--- BEGIN Excerpt provided ---
Will there be implications? Absolutely, but they're not really that relevant to my bill, because my bill addresses only applying for security clearance. I have no issues with the ask; I just don't think it's really relevant to the actual clause-by-clause study of Bill C-377.

The Chair Liberal Ben Carr

Thank you.

Madame Gaudreau.

Marie-Hélène Gaudreau Bloc Laurentides—Labelle, QC

We need to be constructive and efficient. Can we wait for our next witnesses?

At the end of the meeting, when I have my two minutes, I will be able to decide whether a question can be asked without infringing on the time the witnesses are allowed. I am thinking about the interpretation and the time for answers.

Before saying yes, it would be a very good idea, I would need about an hour, Mr. Chair.

The Chair Liberal Ben Carr

Right. That is a good suggestion.

Colleagues, here's what we're going to do. We're going to suspend, as we had originally planned, to transition over to our second hour. I will ask members to speak with one another during the break. See if we can find consensus on this, and then we can decide whether or not we want to provide some direction to the clerk on that basis.

Thanks to all those who offered commentary.

Monsieur Bédard and Madame Gauthier, thank you very much for being here with us today.

Colleagues, we're going to suspend. We'll pick it up in a few minutes.

The Chair Liberal Ben Carr

We are getting going with our second hour of testimony.

We have a number of witnesses with us here today. I would like to welcome them.

From the Canadian Security Intelligence Service, we have Nicole Giles, senior assistant deputy minister, policy and strategic partnerships, as well as Bo Basler, director general and coordinator, foreign interference. From the Privy Council Office, we have Sean Jorgensen, director general and chief security officer. From the RCMP, we have chief superintendent Jeffrey Beaulac, acting chief security officer, departmental security. From the Treasury Board Secretariat, we have Mike MacDonald, senior assistant deputy minister, security policy modernization.

Thank you very much to all the witnesses who are here today to add their insight and guidance as we delve further into Bill C-377.

Ms. Giles, I understand you'll be speaking on behalf of the entire group. I will turn the floor over to you for five minutes.

I just have a friendly note for our witnesses. If you're not used to appearing in front of committees, you have those earpieces. If you are not using them, please make sure you place them on those stickers in front of you. Obviously, if they're on your ears, you can go ahead and use the function as normal.

With that, Madam Giles, it's five minutes for you.

Dr. Nicole Giles Senior Assistant Deputy Minister, Policy and Strategic Partnerships, Canadian Security Intelligence Service

Good morning, Chair and members of the committee. It's an honour to join you today and to have the opportunity to discuss Bill C-377.

We hope to provide some insight to this committee on government security screening processes and policies, as well as on access to classified information and the importance of protecting it.

In the interest of time, as the chair mentioned, I have the honour of providing opening remarks on behalf of the entire panel of witnesses.

Security screening is a fundamental practice that makes it possible to establish and maintain a relationship of trust within the government, between the government and Canadians, and between Canada and foreign countries.

Security screening involves the collection of personal information from individuals with their informed consent, as well as information from law enforcement, intelligence sources and other sources, using methods to assess their reliability and loyalty to Canada. My colleagues here from TBS and PCO will be very pleased to expand upon these issues.
--- END Excerpt provided ---
(Instructions for the task): Continue the committee transcript on Bill C-377 from the point where it ends.
--- BEGIN Entries ---
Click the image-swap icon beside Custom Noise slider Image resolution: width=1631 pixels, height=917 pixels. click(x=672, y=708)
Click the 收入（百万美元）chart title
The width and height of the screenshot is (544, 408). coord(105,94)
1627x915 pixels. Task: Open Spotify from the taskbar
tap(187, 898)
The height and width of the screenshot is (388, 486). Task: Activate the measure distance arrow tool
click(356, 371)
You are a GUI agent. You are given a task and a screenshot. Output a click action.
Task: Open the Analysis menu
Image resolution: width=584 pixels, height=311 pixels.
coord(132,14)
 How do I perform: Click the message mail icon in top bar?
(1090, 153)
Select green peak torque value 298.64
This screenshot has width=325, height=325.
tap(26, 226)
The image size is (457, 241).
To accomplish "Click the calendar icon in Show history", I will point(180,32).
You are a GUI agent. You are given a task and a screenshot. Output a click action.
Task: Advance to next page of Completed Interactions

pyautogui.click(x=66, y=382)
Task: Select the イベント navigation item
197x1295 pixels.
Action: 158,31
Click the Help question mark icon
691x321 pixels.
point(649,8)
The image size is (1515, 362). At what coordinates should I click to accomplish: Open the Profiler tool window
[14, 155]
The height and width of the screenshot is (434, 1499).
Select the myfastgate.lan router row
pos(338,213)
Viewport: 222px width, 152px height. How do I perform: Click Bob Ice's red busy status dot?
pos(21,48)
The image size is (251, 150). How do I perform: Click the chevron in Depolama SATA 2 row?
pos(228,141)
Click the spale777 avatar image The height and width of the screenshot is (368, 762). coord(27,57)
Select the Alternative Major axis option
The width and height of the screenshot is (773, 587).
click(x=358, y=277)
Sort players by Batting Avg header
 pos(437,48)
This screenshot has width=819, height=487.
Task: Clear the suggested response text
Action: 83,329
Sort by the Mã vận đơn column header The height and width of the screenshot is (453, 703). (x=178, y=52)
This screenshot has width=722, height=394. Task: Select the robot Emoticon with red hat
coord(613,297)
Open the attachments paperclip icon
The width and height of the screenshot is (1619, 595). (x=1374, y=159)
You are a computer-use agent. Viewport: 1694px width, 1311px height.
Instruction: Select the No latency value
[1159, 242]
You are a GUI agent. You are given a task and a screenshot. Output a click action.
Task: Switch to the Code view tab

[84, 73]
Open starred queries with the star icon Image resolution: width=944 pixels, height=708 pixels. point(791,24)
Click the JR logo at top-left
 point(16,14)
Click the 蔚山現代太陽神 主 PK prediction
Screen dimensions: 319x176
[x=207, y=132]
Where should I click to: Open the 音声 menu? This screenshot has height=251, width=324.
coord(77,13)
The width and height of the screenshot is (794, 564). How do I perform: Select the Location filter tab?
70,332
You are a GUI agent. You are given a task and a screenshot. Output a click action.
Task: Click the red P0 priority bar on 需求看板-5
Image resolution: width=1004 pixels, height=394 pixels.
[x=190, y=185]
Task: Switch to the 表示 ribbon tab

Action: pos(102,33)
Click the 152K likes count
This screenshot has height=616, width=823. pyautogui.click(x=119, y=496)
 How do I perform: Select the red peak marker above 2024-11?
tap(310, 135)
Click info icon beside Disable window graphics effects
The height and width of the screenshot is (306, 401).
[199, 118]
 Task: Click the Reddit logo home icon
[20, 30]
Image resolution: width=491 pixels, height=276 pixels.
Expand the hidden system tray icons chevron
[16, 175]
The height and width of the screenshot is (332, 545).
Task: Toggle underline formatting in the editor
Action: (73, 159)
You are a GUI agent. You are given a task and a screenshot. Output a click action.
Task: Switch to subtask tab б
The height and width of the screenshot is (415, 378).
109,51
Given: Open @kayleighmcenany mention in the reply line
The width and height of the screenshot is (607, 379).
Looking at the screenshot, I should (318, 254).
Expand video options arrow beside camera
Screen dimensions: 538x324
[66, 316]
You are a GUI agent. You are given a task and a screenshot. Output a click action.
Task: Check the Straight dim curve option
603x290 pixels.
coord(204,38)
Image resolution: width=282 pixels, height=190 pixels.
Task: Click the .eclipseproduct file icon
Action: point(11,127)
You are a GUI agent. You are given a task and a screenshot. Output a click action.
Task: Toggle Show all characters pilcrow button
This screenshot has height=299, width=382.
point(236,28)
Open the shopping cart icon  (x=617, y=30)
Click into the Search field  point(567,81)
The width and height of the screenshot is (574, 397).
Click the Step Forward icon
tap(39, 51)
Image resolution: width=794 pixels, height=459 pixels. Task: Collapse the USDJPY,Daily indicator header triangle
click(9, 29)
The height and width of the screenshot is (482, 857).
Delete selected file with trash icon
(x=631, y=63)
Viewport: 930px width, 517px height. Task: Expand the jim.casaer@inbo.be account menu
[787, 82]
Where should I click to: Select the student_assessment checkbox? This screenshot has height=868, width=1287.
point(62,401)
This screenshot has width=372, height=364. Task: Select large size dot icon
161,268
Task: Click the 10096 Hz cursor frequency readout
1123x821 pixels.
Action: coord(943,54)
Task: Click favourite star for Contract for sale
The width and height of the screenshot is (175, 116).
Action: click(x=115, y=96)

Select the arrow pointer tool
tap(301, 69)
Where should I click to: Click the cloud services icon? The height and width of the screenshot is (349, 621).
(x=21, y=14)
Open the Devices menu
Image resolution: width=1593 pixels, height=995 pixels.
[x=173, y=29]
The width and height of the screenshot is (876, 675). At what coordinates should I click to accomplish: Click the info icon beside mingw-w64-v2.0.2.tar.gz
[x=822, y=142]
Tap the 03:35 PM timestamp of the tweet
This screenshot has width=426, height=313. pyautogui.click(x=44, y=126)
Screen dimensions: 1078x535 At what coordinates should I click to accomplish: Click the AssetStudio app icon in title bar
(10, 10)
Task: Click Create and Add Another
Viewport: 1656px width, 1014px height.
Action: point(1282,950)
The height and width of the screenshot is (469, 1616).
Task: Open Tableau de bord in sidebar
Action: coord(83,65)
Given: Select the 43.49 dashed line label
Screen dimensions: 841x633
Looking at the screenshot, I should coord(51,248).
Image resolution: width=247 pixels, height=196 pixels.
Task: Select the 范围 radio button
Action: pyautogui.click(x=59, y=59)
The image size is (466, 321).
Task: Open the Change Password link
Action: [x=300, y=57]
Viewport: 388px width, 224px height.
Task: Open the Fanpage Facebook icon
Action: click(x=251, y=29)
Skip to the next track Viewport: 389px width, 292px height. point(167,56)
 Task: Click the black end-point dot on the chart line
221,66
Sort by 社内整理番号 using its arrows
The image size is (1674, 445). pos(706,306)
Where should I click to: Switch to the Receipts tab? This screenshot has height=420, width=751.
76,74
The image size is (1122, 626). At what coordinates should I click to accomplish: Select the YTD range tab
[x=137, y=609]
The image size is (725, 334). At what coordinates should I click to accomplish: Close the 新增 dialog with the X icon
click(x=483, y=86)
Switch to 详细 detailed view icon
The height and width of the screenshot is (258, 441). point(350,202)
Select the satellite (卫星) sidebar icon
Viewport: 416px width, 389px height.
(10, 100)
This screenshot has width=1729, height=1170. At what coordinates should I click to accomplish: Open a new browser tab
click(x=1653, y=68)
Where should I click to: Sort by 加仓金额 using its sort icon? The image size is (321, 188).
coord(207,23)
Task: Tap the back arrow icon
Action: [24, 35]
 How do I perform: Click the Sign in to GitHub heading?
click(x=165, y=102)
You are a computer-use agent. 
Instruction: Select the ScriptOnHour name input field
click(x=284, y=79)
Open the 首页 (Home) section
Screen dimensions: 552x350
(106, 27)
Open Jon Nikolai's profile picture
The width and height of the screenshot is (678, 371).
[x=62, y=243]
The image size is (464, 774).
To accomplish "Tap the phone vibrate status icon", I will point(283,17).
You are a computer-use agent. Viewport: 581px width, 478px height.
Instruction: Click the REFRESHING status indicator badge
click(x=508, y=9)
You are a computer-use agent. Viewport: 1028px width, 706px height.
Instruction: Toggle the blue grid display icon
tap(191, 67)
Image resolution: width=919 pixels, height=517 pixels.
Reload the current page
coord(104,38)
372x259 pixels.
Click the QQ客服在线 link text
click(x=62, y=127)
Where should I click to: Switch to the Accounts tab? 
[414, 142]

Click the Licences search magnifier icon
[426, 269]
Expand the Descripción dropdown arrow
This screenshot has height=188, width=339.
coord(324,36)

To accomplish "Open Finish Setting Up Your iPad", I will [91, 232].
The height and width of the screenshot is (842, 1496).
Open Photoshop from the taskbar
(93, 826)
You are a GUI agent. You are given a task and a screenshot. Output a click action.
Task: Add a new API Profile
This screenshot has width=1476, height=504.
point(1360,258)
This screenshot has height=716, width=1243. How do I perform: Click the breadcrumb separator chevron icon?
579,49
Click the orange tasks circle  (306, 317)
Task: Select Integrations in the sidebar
--- END Entries ---
(Answer below):
A security clearance is sometimes misunderstood or portrayed as a special designation, a set of privileges or an earned qualification like a rank. It is none of these. Simply put, in the Government of Canada, it is an administrative decision taken by the deputy head of an organization that an individual is an acceptable security risk when accessing government information, assets and facilities, and when working with others in government.

The deputy head makes their decision based on the information and advice provided by the police and intelligence services, including the RCMP and CSIS. A security clearance may be granted, denied or revoked by the deputy head at any time.

Since clearance holders work in every part of government, a security clearance does not automatically grant the holder access to all information or assets at that level of clearance.

Safeguarding sensitive information is critical to the Government of Canada's ability to function and to keep Canada and Canadians safe. There are rigorous measures in place to prevent the release of classified information to anyone who does not strictly require it.

These measures are imposed with very good reason. The inadvertent release of sensitive information can result—and, very sadly, has resulted—in serious harm to individuals, even costing lives, Canada's national interest and our international relations. Mitigating this risk underpins everything that members of the security and intelligence community do. The release of information could mean risking the safety of human sources, exposing the tradecraft and other methodologies used to conduct investigations, and threatening the stability of indispensable allied relationships upon which Canada depends so heavily for intelligence. Put simply, if partners cannot trust Canada with their information, they will no longer provide it to us.

Similarly, if human sources do not trust that CSIS can protect them by safeguarding the information that they provide to us, our ability to recruit sources and collect information vital to Canadian security will be seriously impeded. We could also lose access to a valuable technical collection source that took years and expensive investments to develop.

What may appear in the first instance as information that's not especially sensitive or harmful, when viewed in conjunction with other publicly released information, can be used by adversaries to make inferences with very serious consequences. This is called the mosaic effect. Our adversaries carefully watch and track every word we say and release publicly, and we're very confident that they are watching now. They put together many pieces of information to identify our sources, our methodologies, our tradecraft and intelligence gaps. Many adversaries are very good at their jobs.

There are important principles that reinforce this system and that lie at the foundation of safeguarding all sensitive information. This is the need-to-know principle. An individual's specific duties and functions and the files they were working on at that particular moment in time are what establish their need to know for relevant sensitive information. Even the most senior officials at CSIS, who have the highest possible clearance levels, do not receive sensitive information that is not relevant to the current job and files that they're working on. In other words, there is no deemed need to know.

We need to ensure that sufficient information is disclosed to hold the government to account while also ensuring that classified information is protected. There are several critical avenues for review and oversight of classified information, including the National Security and Intelligence Committee of Parliamentarians, the National Security Intelligence Review Agency, the intelligence commissioner and the Federal Court, among others.

The people who work for these organizations have the necessary security clearances; they will receive the information classified as secret that they need for performing their specific jobs.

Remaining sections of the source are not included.